===== MATERIAL PROVIDED

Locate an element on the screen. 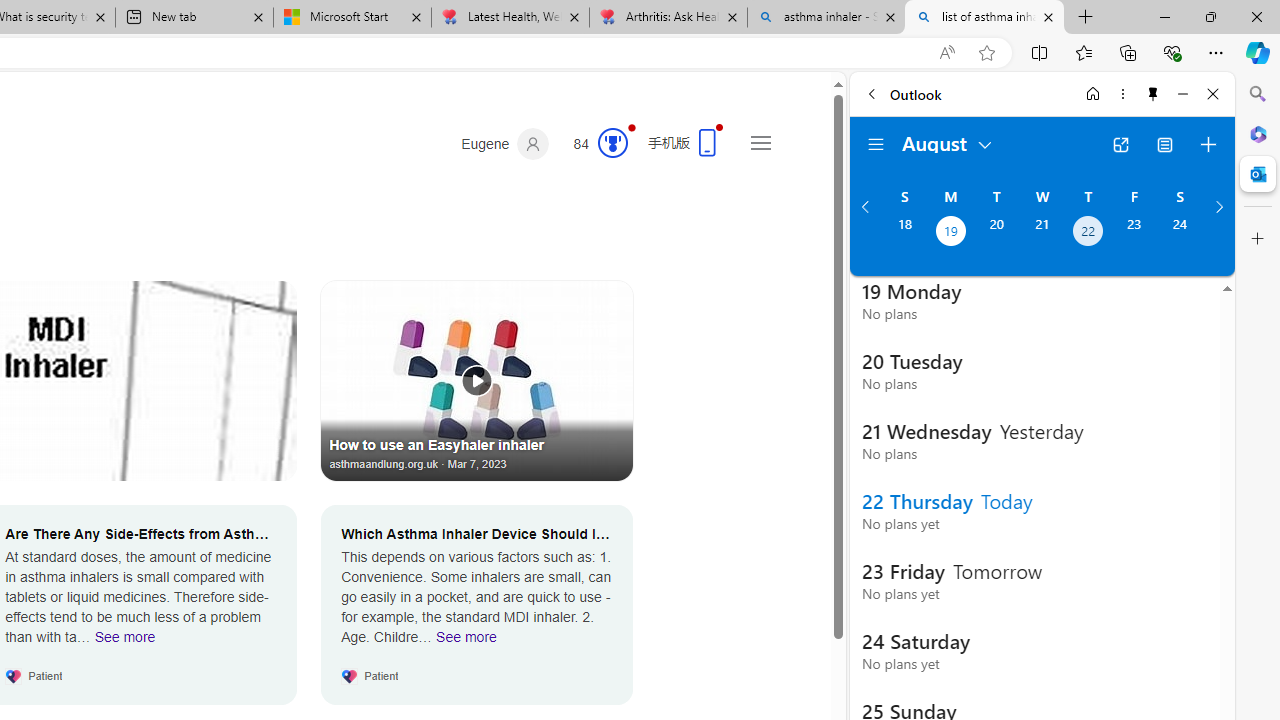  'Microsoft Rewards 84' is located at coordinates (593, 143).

==========
===== MATERIAL PROVIDED

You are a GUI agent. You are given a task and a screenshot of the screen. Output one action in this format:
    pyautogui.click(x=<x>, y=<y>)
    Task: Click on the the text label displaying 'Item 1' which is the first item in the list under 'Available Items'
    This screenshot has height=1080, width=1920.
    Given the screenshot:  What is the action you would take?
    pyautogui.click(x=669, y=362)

==========

(WHAT IS ASKED):
Retype the data exactly, starting with the line that contains "You are a GUI" and going on through the line that contains "pyautogui.click(x=<x>, y=<y>)", including both of those lines.

(RESULT FOR THIS EXERCISE):
You are a GUI agent. You are given a task and a screenshot of the screen. Output one action in this format:
    pyautogui.click(x=<x>, y=<y>)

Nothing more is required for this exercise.